作業内容
画家靉光の伝記を取り上げた以下の読書日記を、最後の引用文の後から書き継いでください。

抜粋
# # # # #

2009年12月03日 | 読書日記など
『戦没画家靉光の生涯-ドロでだって絵は描ける-』
    窪島誠一郎・著/新日本出版社2008年

「あとがき」に書かれてあります。下「」引用。

「この本の前半は、すでに絶版になっている講談社現代新書『わが愛する夭折画家たち』(一九九二年刊)に書いた文章を大幅に手直しし、あらためて一本の「靉光伝」にまとめたものである。また、あとの半分の「夢しぐれ東長崎バイフー寮」は、一九九四年に劇団水曜座が初演し、つい先ごろ劇団文化座の手によって再演された演劇台本を、そのまま収録したものである。-略-」



本名と……。下「」引用。

「靉光--アイコウともアイミツともよまれるこの画家の本名は石村日郎(にちろう)といって、一九○七(明治四十)年六月二十四日広島県山縣郡壬生(みぶ)町に生まれ、大阪の天彩画塾に学んだのち上京、井上長三郎や野村守夫ら同時代の画家がかよう太平洋画会研究所に入所した。-略-」

# # # # #

データ一覧
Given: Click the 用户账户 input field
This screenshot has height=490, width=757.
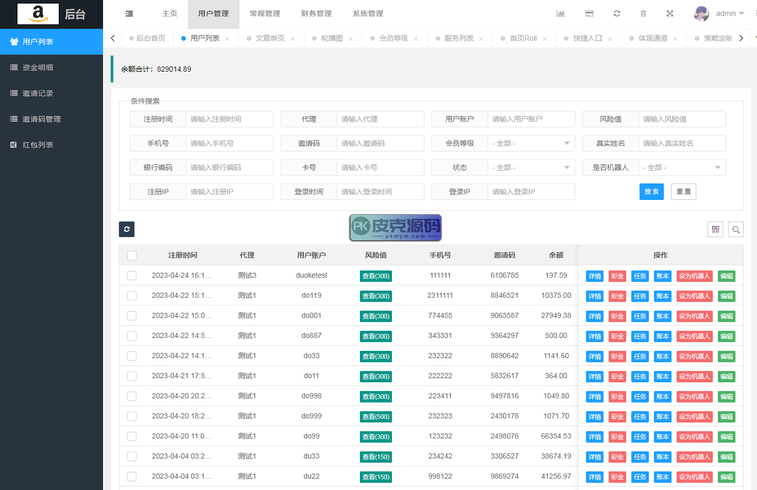Looking at the screenshot, I should pyautogui.click(x=531, y=119).

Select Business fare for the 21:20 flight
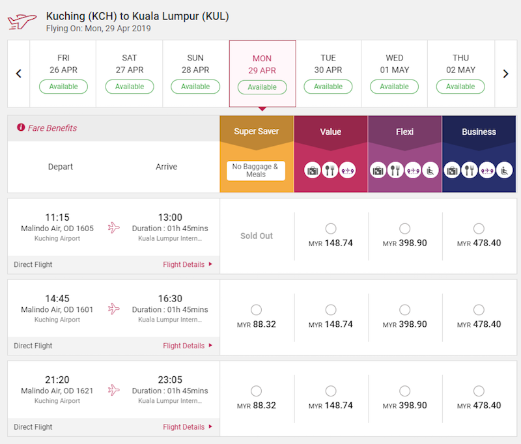tap(479, 391)
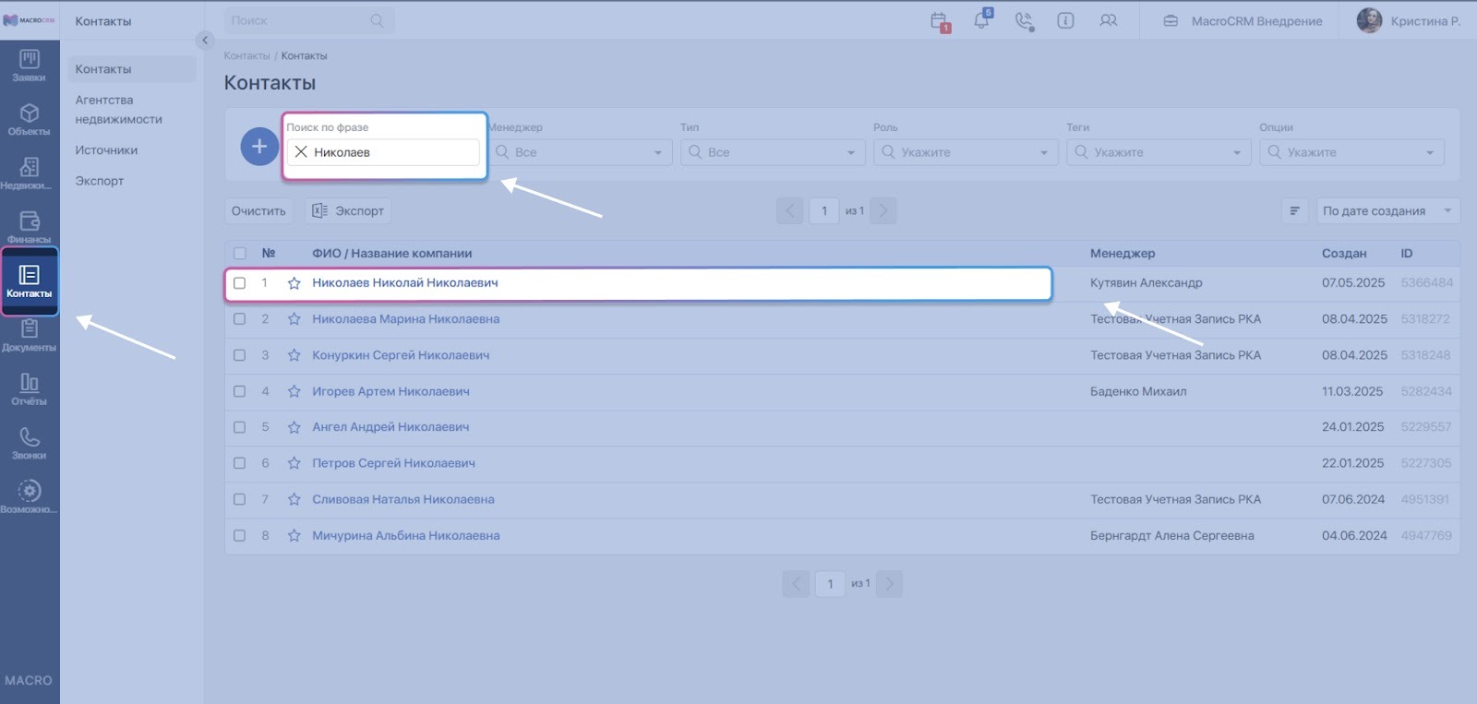Screen dimensions: 1477x704
Task: Clear the Николаев search phrase with X
Action: (301, 152)
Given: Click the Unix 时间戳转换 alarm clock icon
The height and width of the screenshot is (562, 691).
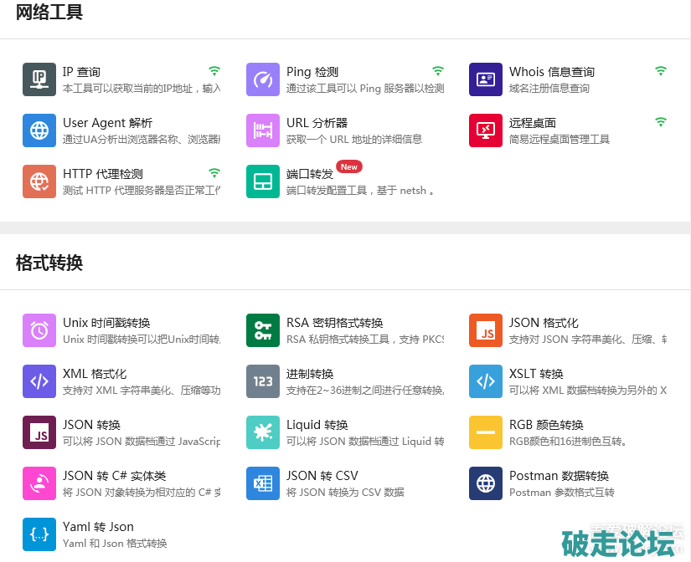Looking at the screenshot, I should [39, 330].

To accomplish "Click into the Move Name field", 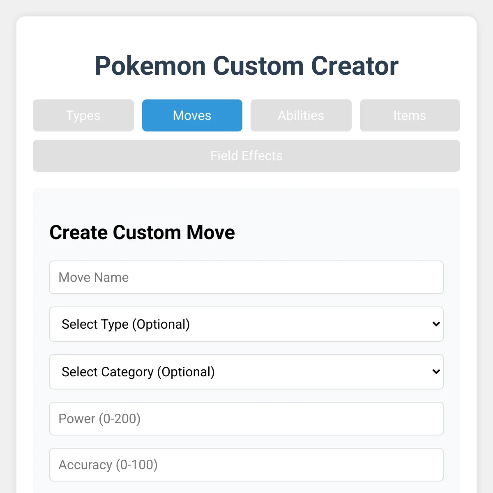I will 247,277.
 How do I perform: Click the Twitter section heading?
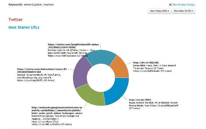click(x=15, y=20)
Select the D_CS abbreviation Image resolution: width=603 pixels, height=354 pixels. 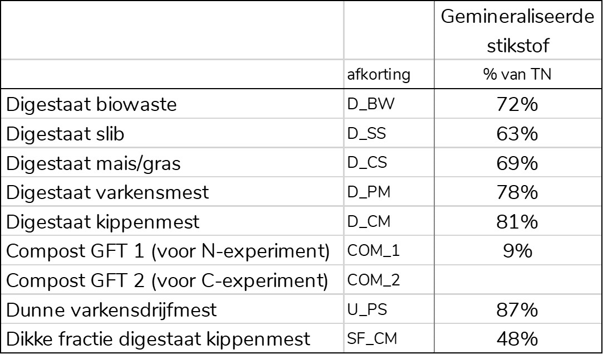[x=367, y=163]
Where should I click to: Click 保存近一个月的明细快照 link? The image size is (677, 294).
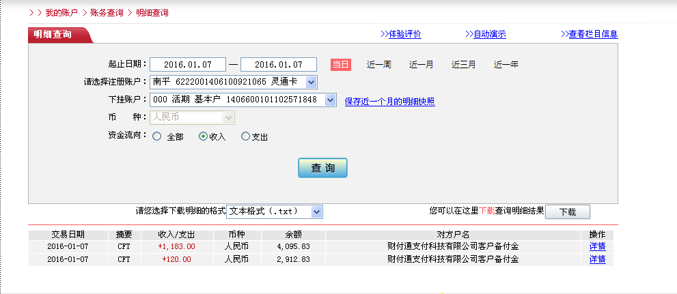coord(389,102)
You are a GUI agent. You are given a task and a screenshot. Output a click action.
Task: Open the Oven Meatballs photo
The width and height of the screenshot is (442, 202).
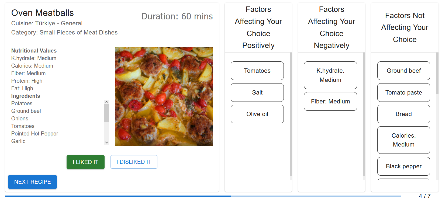pos(164,96)
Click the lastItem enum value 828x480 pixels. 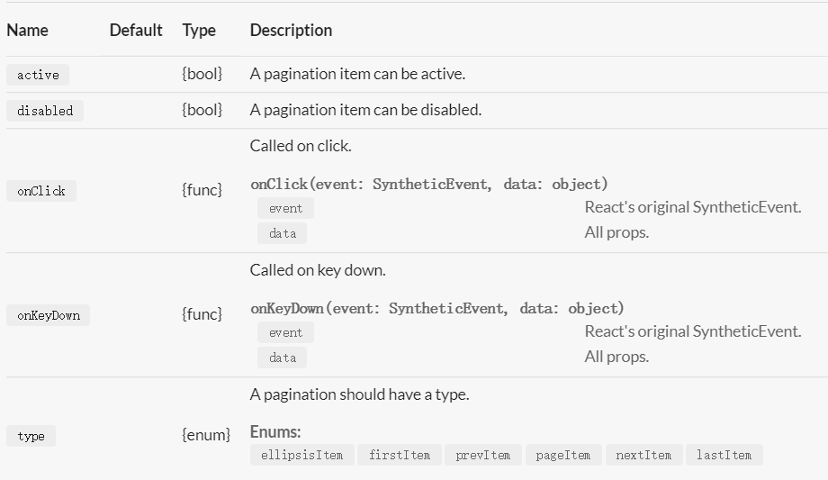[724, 455]
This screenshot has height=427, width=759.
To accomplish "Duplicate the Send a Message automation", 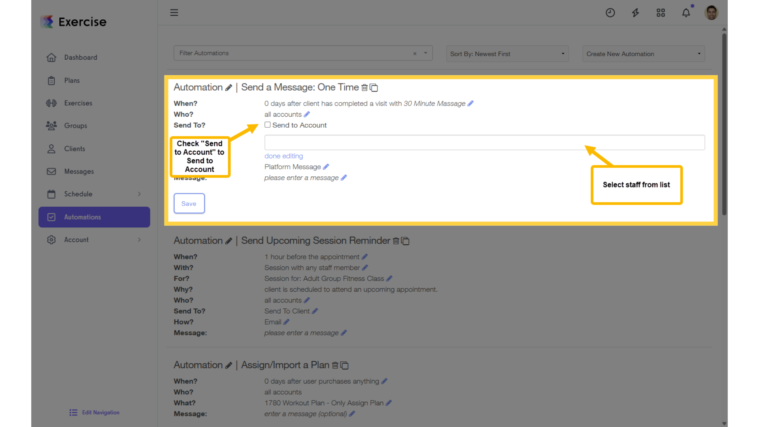I will click(374, 87).
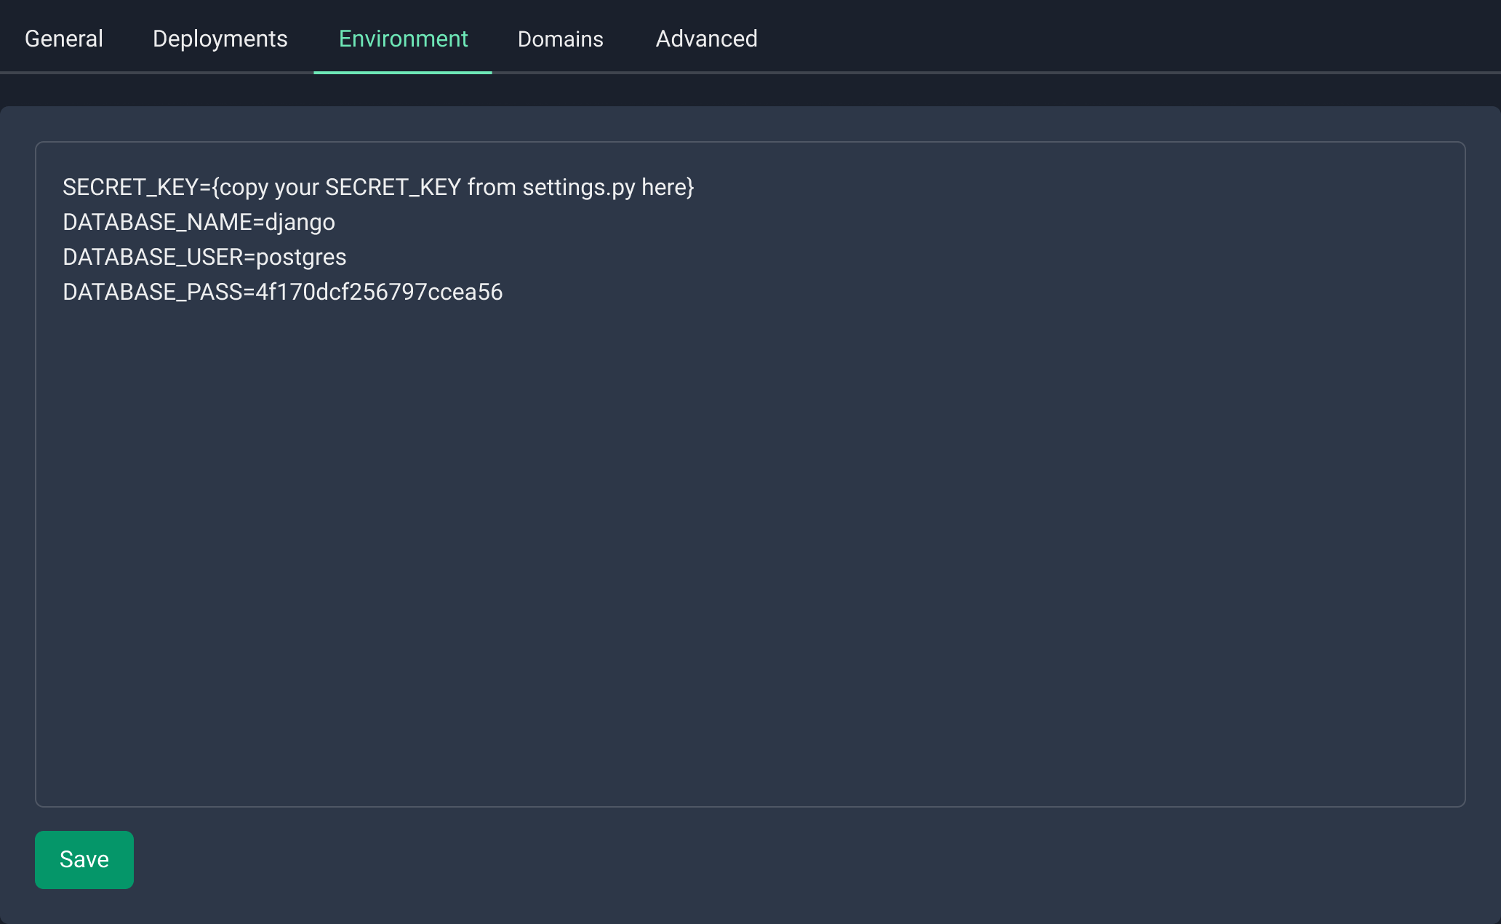Switch to the Deployments tab
Viewport: 1501px width, 924px height.
(x=220, y=39)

# # # # #

作業結果
孤高の画家……。下「」引用。

「総じて靉光という画家が(あるいはその絵が)、当時の画壇や社会のなかできわめて孤高の位置にあったことに不同意の人は寡(すく)ないようだ。」

差別があるからと言われても「靉光」と名乗った。下「」引用。

「もっとも、当の井上長三郎は、靉光が「アイコウ」(「アイミツ」)と名のることには反対だったそうで、その雅号が差別のきびしかった中国や朝鮮の人とまちがわれることをおそれていたという。
 げんに、画家の古賀春江(はるえ)が何かの展覧会で靉光の名をみて
「あれは支那人の画家か」
 と問うたという話は有名である。-略-」

「ドロでだって絵は描ける」 下「」引用。

「それにしても、「ドロでだって絵は描ける」とは何という靉光らしい言葉か。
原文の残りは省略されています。